I don’t know what is in my next book, and I’m letting that slow me down. Know the feeling? Seriously, everything is up for grabs. Even my dog’s health.
I turned toward D, my finger wagging in the way I often imitate “mad mall Mommy” for my kids, pretending to scold, “My next book will NOT being about my dog’s tumour,” and the vet, vet tech and D and I all laugh. But it is only a half joke. (Loving Large, my 2020 memoir, circles the drain around my son’s diagnosis with a rare tumour.)
I’ve started writing the pieces for my next memoir. I write on Wednesdays and all the other days I help folks like you work on your pages, structure, stories or publishing strategies. I watch my clients claim a mixture of excitement and wonder and it sounds like, “I’m doing it,” they’ll tell me, “It’s coming out.” They marvel at the memories pouring, or the reflections on what they’ve seen with their coaching clients and get it on paper. It is a great feeling. Until it dries up…or they think it does.

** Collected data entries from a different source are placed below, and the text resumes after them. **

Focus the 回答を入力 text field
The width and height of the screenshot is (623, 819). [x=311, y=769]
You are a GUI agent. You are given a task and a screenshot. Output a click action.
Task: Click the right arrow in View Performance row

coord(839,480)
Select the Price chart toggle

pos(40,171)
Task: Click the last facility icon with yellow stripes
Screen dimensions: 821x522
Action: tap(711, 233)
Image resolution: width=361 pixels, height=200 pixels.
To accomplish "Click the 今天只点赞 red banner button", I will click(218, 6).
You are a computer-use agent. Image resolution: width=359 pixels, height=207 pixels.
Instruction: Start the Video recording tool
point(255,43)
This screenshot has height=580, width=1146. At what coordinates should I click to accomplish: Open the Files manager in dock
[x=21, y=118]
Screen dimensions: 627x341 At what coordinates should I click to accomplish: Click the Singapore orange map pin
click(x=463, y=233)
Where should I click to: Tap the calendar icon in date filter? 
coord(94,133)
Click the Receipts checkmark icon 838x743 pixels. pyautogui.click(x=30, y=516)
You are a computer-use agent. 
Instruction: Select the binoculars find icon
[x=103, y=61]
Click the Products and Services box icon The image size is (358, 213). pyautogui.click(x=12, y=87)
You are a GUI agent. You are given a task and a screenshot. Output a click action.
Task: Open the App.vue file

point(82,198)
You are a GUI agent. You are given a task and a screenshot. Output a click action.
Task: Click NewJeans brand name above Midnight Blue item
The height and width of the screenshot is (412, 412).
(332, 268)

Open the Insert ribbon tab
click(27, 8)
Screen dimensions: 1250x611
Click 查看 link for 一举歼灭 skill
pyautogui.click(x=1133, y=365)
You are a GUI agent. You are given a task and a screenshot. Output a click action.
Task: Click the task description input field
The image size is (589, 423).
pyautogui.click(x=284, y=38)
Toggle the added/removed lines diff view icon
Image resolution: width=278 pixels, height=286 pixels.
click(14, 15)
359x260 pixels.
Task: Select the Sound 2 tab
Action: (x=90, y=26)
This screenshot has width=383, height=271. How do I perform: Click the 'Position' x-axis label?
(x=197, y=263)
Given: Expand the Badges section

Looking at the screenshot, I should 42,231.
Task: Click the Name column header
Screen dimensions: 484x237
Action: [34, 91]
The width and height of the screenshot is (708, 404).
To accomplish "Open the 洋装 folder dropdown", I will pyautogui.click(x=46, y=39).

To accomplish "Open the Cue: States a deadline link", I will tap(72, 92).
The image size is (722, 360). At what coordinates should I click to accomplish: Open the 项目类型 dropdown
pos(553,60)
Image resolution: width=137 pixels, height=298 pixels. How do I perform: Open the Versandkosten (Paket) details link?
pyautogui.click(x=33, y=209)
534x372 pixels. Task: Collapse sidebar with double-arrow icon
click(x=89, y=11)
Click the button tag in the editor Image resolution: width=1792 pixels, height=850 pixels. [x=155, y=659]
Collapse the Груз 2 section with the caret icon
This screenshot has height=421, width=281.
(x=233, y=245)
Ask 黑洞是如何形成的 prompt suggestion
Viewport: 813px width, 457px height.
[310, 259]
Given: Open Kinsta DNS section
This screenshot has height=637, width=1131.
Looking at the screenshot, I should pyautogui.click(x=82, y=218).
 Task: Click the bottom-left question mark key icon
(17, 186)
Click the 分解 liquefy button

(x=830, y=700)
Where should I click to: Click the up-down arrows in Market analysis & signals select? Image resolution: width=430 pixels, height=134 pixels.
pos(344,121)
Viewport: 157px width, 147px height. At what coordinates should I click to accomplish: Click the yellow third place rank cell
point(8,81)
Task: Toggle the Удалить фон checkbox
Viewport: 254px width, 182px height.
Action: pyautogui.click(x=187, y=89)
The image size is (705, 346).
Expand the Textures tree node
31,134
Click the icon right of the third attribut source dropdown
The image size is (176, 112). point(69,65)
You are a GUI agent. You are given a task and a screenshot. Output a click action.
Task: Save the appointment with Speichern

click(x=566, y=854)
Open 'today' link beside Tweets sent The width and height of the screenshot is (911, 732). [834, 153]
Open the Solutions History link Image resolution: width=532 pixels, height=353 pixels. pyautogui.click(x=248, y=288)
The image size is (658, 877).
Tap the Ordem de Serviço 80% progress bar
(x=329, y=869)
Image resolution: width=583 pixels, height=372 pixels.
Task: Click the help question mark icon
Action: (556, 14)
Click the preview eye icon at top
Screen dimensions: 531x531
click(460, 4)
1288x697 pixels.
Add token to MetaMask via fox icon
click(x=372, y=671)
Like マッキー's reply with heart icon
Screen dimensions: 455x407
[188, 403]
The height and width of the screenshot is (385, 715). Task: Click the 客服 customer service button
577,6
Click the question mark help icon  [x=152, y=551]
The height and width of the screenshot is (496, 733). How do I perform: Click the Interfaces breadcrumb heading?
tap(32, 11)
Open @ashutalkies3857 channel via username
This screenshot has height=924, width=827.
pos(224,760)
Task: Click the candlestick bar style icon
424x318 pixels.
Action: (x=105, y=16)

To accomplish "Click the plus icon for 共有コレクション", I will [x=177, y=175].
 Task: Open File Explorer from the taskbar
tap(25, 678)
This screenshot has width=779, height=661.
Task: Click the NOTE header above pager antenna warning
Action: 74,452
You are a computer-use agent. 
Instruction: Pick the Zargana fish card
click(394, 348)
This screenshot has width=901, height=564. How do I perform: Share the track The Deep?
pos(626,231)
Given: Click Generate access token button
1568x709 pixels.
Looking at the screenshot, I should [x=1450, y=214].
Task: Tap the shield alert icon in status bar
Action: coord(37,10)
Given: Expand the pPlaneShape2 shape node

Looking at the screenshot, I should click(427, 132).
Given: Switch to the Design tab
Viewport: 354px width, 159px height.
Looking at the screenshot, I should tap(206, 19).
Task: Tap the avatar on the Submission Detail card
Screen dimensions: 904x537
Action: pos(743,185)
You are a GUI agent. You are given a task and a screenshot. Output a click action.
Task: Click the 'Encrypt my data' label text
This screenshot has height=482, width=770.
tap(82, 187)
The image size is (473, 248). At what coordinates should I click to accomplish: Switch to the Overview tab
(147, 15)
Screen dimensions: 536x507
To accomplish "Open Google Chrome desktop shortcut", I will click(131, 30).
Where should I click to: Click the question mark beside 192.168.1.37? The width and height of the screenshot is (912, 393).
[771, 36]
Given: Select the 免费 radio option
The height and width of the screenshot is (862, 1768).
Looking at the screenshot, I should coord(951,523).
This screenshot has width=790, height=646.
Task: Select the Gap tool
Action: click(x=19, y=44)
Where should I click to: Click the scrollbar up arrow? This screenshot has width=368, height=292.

Then life gets in the way and wants to have some sway. Maybe I should write this, or look at that, and “this idea keeps coming up.” The flow is challenged and that feels scary.
I’m having that right now too. Life events are so demanding that I’m wondering if they need to be included in the book…I wonder if they are insisting I include them—our rescue dog Cooper’s health challenges, my grandson is more fun than just about anything else on the planet…and he is a medical miracle, maybe that’s another book? Is this the book, is that the book, is the book I’m writing actually the book?
It may all be the book, but deciding is none of your business. Write everything.
I need a bucket load of my own advice. (Did you see me talking about how annoying long everything in writing and publishing seems to take. Let me know if you want me to do a series on that!)
I would tell someone else: Don’t let the efficiency and order monsters creep into right now. Early days are about exploration and following leads like a sniffer dog at the airport.
I have added some scenes to my list…and I will be picking at the edges of them. I don’t know if they are in or out, useful or distracting, fitting or outliers.
There’s something about the things I’ve chosen to keep, my severe childhood illness, my dream of being an illustrator, the lifelong troubled relationship with my mother… all of that will be in the running. So will my nearly lifelong obsessive love of dogs that did NOT begin with my family’s first dog, but flourished in an attachment to every dog since. I’m gonna look at that.
My advice to myself is what I would say to a stymied, stuck, floundering client who is getting nowhere (they think)…Listen to the surprises. Make note of them. Thank them for showing up and write what feels juicy. And learn from your dog…they aren’t wasting their time thinking about how long things are taking, they are wagging their tails in anticipation.
Reword. Reframe. Restart. This is writing too.
Sometimes the way forward is embracing exploration, experimentation, and discovery.